_İstenen iş 1_
Sayfa metninden "Artık kişilerin kendi" ile "Bunu nasıl başardınız?" arasındaki kısmı, iki uç da dahil olmak üzere, hiç değiştirmeden alıntıla.
_İstenen iş 2_
Gösterilen satırlardan "Click the Crypto.com" ifadesinin geçtiği satırla "pos(589,455)" ifadesinin geçtiği satır arasında kalanları, bu iki satır da dahil, aynen yaz. Resimleri cevaba katma.

====== Sayfa metni

Özel Haber

"Toplum, fabrika ayarlarına geri dönmeli"

HALKIN SESİ yazarı Dilek Orhan'a konuşan Emekli Yüksek Mahkeme Başkanı Narin Ferdi Şefik, "Toplumun fabrika ayarlarına geri dönmesi gerekiyor" dedi Şefik: "Dışarıdan gelen nüfus artışı artık kontrol edilmeli. Her isteyen bu ülkeye girememeli. İstenileni elde etmek için her yol mübahtır görüşü düzeltilmeli"

Abone Ol

 
43 yıllık çalışma hayatını noktalayarak, emekliye ayrılan ülkenin ilk kadın Yüksek Mahkeme Başkanı Narin Ferdi Şefik, toplumun hareket tarzının değişmesi gerektiğini söyledi ve "Toplumun fabrika ayarlarına geri dönmesi gerekiyor" dedi.
Artık kişilerin kendi menfaatlerini düşünerek hareket etmeyi tercih ettiğine dikkat çeken Narin Ferdi Şefik, "Sorulduğu zaman herkes kurallara uyulması gerektiğini kabul ediyor ancak bir nedenle kendini istisna görüyor. Kurallar herkese uygulanmalı ama bana değil diye bir düşünce çok yaygın" diye konuştu. 
HALKIN SESİ yazarı Dilek Orhan'ın sorularını yanıtlayan Narin Ferdi Şefik,
dışarıdan gelen nüfus artışının da artık kontrol edilmesi gerektiğini vurguladı ve
Her isteyen bu ülkeye girememeli" ifadelerini kullandı.
 
Dilek Orhan'ın, Narin Ferdi Şefik ile yaptığı röportaj şöyle:
 
 
 
Dilek Orhan: Devlet kişilerle kaim değildir. Bazı kişilerin yeri dolmuyor. 22 yıldır adadayım, figür hukuk nosyonu giyindiğini her haliyle belli eden güçlü bir kadın gördüm ben. Bunu nasıl başardınız?
 
 
Narin Ferdi Şefik: “Bunu bilinçli bir şekilde başardığımı düşünmüyorum. Belirli karakteristiklerimin neticesi olmuştur.”

============
====== Gösterilen satırlar

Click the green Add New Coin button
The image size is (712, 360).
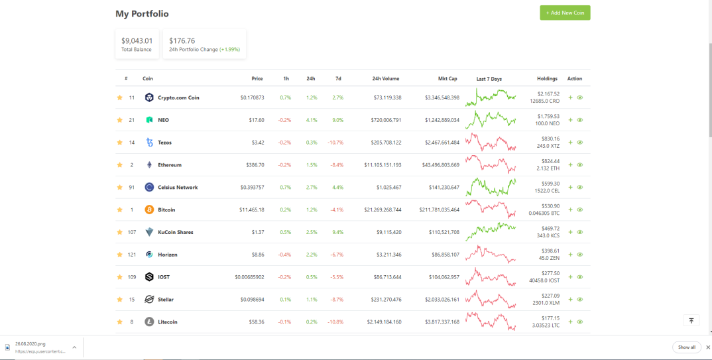565,13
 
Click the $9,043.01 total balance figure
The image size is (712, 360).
137,41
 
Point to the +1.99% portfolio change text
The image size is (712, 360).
230,50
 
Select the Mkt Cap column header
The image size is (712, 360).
447,78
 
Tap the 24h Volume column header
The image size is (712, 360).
386,78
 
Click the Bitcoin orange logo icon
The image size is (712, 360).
149,210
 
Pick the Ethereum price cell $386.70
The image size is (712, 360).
255,165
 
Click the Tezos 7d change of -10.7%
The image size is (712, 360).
335,143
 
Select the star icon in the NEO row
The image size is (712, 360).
120,120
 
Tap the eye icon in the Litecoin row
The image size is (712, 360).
580,322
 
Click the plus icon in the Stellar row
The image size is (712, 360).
570,300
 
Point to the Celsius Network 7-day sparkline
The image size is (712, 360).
491,187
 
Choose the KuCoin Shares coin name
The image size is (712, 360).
175,232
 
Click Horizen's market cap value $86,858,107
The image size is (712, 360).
445,255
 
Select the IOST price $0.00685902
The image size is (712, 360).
249,277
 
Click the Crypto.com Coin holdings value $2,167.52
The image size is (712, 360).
548,94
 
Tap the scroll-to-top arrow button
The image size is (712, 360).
691,320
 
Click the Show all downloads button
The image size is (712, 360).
687,347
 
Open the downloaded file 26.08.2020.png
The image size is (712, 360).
30,344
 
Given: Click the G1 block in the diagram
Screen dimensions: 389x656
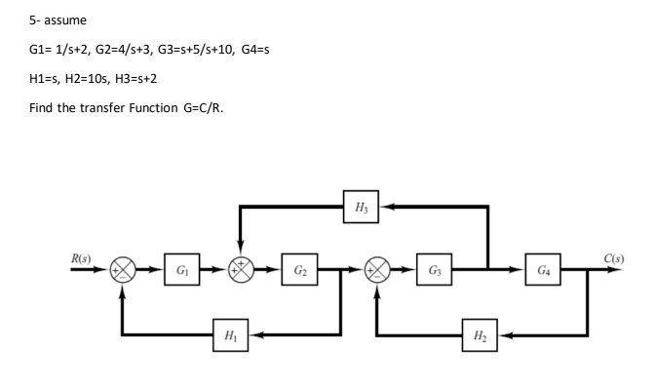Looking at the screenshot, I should click(182, 268).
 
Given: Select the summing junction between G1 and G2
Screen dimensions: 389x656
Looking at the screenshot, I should click(240, 268).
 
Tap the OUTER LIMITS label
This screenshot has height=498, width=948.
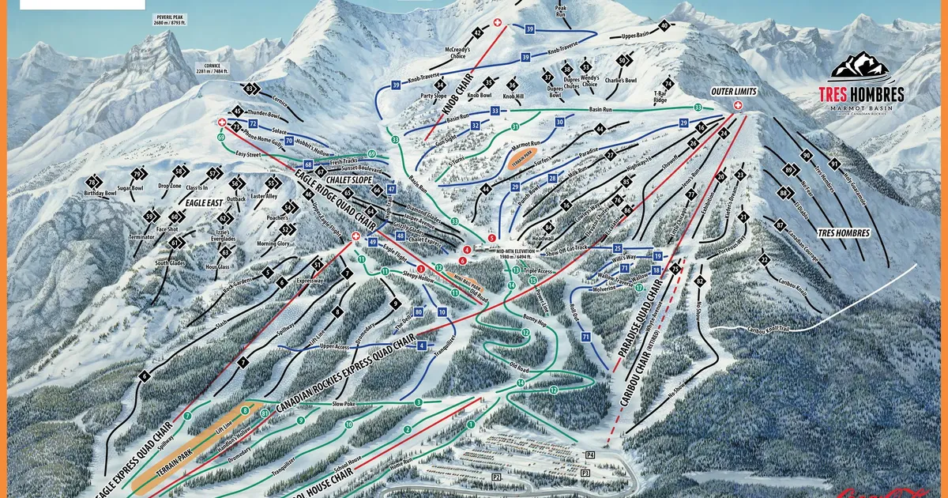pos(734,91)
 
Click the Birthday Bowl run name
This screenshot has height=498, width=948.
pos(100,193)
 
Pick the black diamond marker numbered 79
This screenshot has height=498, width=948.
pos(139,174)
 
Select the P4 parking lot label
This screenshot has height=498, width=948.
pos(589,455)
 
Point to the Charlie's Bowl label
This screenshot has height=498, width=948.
pos(620,80)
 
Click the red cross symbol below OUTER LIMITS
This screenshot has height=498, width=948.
pos(739,104)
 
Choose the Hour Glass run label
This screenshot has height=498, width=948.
pos(216,267)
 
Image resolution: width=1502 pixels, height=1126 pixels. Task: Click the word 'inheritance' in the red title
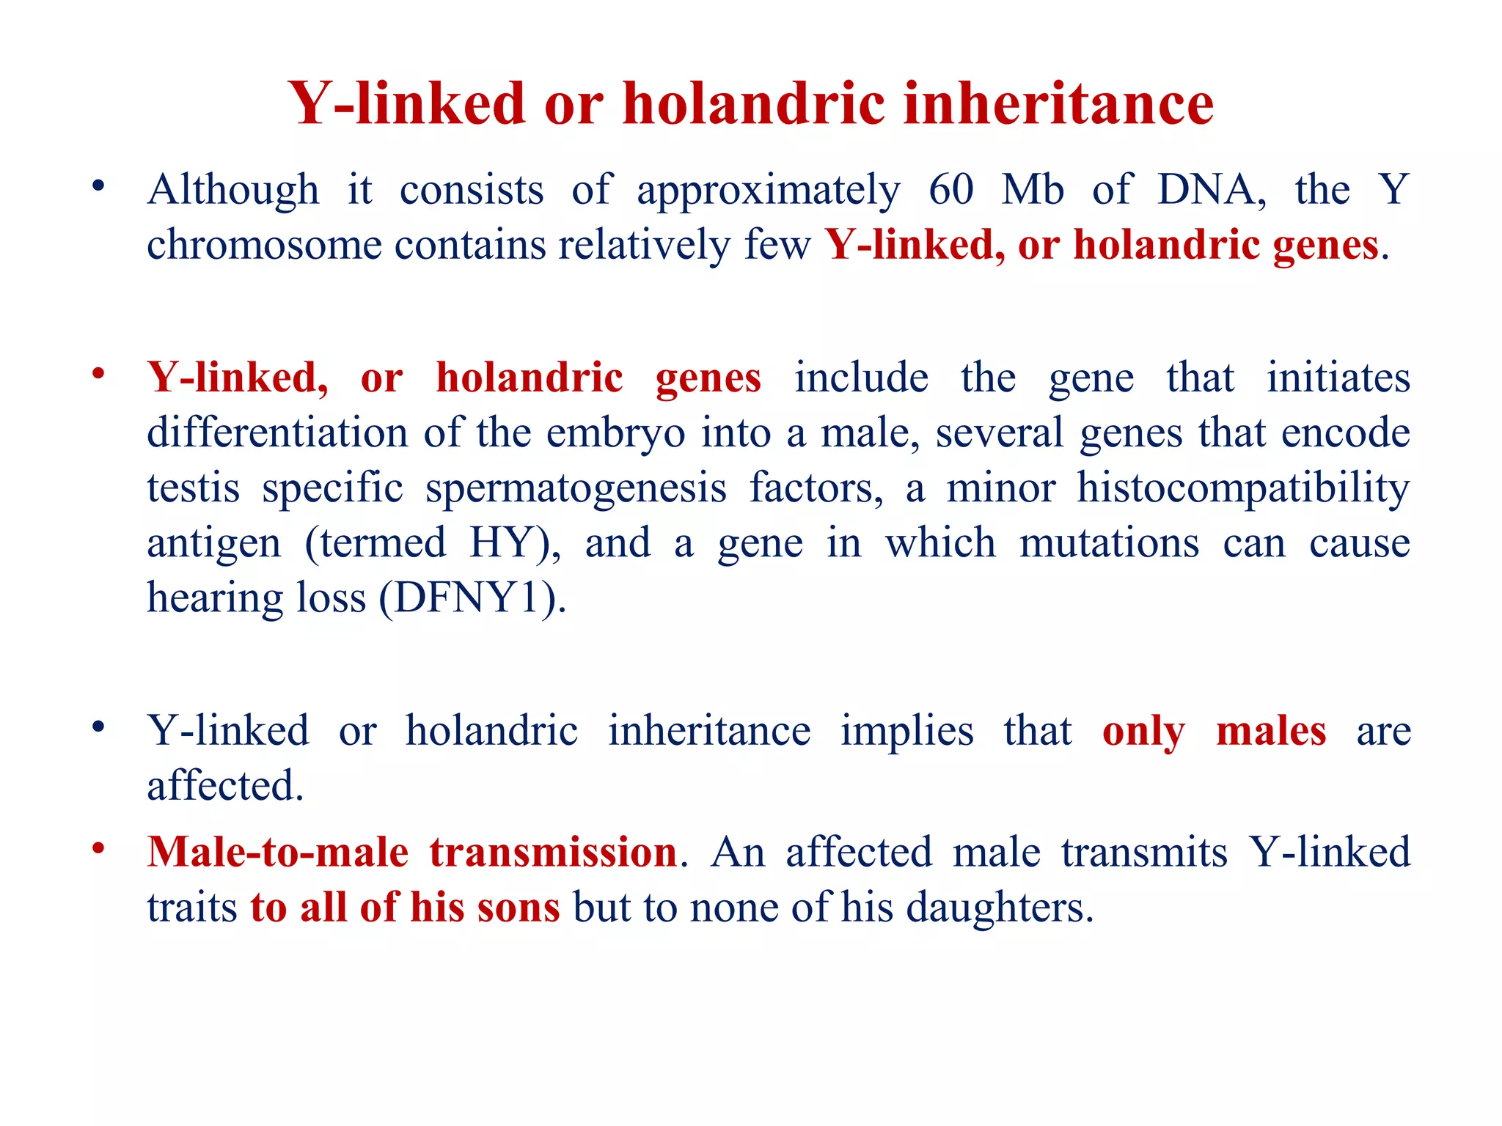click(x=1058, y=103)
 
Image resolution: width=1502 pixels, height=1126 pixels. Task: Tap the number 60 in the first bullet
click(x=951, y=190)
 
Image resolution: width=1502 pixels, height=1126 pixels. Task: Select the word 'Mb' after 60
click(x=1033, y=190)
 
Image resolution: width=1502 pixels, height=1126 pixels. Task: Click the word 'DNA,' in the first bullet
click(x=1212, y=190)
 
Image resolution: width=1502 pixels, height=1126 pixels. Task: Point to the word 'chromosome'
click(x=264, y=245)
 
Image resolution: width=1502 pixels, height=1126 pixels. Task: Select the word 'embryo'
click(x=615, y=433)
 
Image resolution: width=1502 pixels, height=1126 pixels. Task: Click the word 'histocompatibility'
click(x=1243, y=488)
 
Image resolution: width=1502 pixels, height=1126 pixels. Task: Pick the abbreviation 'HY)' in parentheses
click(x=515, y=543)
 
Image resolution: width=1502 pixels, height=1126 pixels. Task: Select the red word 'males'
click(x=1271, y=731)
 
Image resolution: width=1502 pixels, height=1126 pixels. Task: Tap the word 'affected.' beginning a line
click(x=225, y=786)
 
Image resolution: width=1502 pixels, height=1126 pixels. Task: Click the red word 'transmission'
click(x=553, y=853)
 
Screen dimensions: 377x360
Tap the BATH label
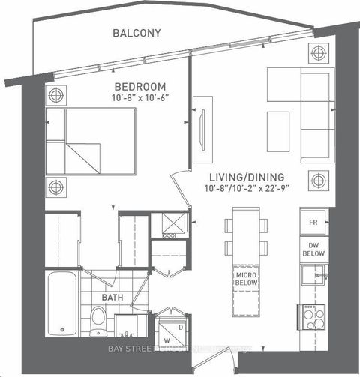113,297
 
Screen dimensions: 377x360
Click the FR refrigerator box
312,223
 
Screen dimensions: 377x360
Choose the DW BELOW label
312,250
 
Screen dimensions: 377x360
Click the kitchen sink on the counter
313,277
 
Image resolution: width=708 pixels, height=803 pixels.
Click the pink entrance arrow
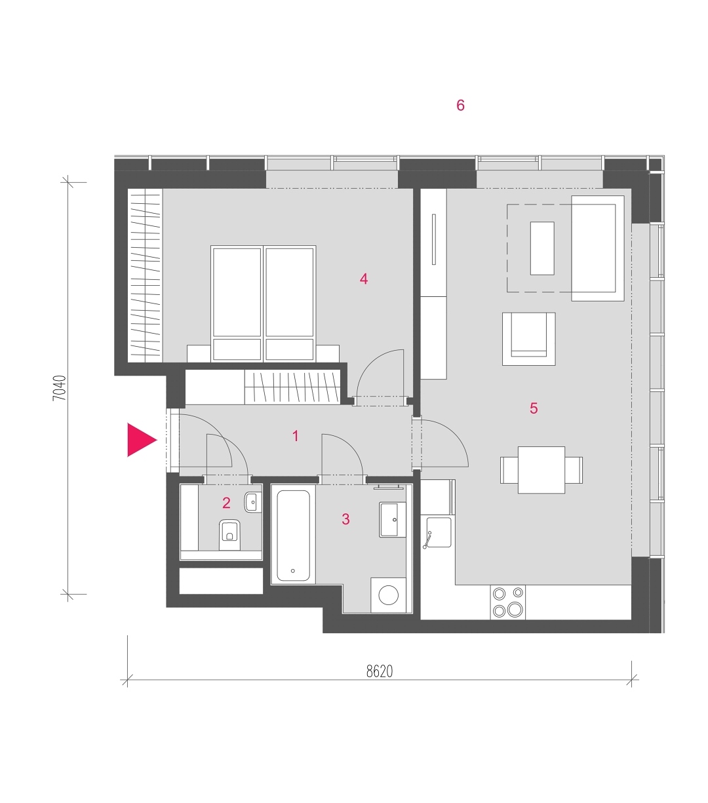[141, 440]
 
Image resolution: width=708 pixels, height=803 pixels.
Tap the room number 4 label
[364, 279]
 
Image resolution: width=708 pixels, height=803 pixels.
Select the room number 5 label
[534, 408]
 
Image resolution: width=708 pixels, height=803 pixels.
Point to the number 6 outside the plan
[460, 106]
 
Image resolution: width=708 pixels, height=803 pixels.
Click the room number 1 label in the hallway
[296, 436]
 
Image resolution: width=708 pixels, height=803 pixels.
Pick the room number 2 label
[226, 503]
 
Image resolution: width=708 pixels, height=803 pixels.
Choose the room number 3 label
[345, 519]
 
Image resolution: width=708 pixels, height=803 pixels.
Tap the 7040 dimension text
[60, 388]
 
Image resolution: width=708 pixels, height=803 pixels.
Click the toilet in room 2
[229, 535]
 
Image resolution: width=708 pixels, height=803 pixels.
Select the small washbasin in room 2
[253, 502]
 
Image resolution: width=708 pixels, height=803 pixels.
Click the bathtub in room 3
[293, 536]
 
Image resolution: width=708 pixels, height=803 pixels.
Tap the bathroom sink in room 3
[393, 520]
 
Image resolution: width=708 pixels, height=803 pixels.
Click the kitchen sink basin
[439, 532]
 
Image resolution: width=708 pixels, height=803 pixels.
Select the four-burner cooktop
[508, 602]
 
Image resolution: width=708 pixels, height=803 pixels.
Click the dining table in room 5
[541, 470]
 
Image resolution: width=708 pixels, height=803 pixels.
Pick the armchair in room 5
[528, 339]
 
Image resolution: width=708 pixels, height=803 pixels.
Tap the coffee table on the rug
[542, 248]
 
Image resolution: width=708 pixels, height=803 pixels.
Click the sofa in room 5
[598, 248]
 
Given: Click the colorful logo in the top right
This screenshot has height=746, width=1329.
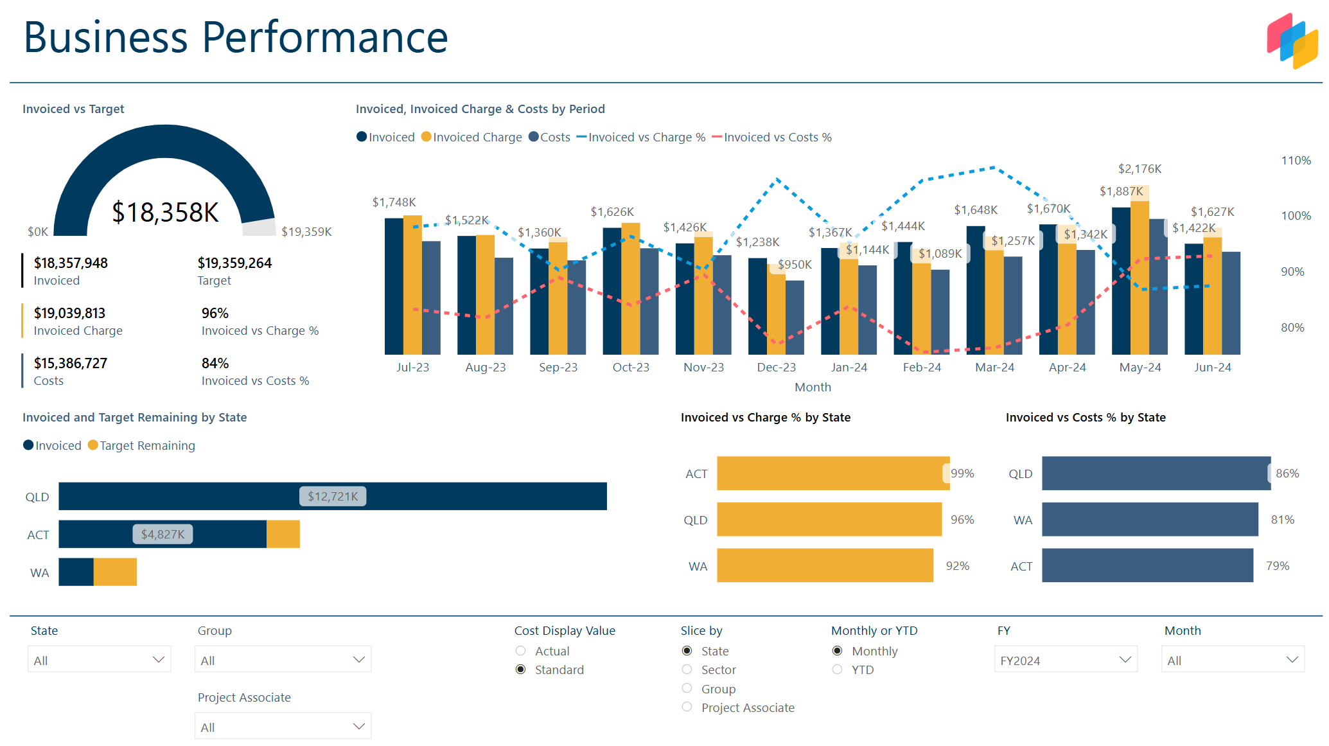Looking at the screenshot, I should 1292,40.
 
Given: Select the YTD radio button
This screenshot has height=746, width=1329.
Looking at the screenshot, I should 837,670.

============

_Görevin sonucu 1_
Artık kişilerin kendi menfaatlerini düşünerek hareket etmeyi tercih ettiğine dikkat çeken Narin Ferdi Şefik, "Sorulduğu zaman herkes kurallara uyulması gerektiğini kabul ediyor ancak bir nedenle kendini istisna görüyor. Kurallar herkese uygulanmalı ama bana değil diye bir düşünce çok yaygın" diye konuştu. 
HALKIN SESİ yazarı Dilek Orhan'ın sorularını yanıtlayan Narin Ferdi Şefik,
dışarıdan gelen nüfus artışının da artık kontrol edilmesi gerektiğini vurguladı ve
Her isteyen bu ülkeye girememeli" ifadelerini kullandı.
 
Dilek Orhan'ın, Narin Ferdi Şefik ile yaptığı röportaj şöyle:
 
 
 
Dilek Orhan: Devlet kişilerle kaim değildir. Bazı kişilerin yeri dolmuyor. 22 yıldır adadayım, figür hukuk nosyonu giyindiğini her haliyle belli eden güçlü bir kadın gördüm ben. Bunu nasıl başardınız?

_Görevin sonucu 2_
Click the Crypto.com Coin holdings value $2,167.52
The image size is (712, 360).
548,94
 
Tap the scroll-to-top arrow button
The image size is (712, 360).
691,320
 
Click the Show all downloads button
The image size is (712, 360).
687,347
 
Open the downloaded file 26.08.2020.png
The image size is (712, 360).
30,344
 
Given: Click the G1 block in the diagram
Screen dimensions: 389x656
Looking at the screenshot, I should click(182, 268).
 
Given: Select the summing junction between G1 and G2
Screen dimensions: 389x656
Looking at the screenshot, I should click(240, 268).
 
Tap the OUTER LIMITS label
This screenshot has height=498, width=948.
pos(734,91)
 
Click the Birthday Bowl run name
This screenshot has height=498, width=948.
pos(100,193)
 
Pick the black diamond marker numbered 79
This screenshot has height=498, width=948.
pos(139,174)
 
Select the P4 parking lot label
This screenshot has height=498, width=948.
pos(589,455)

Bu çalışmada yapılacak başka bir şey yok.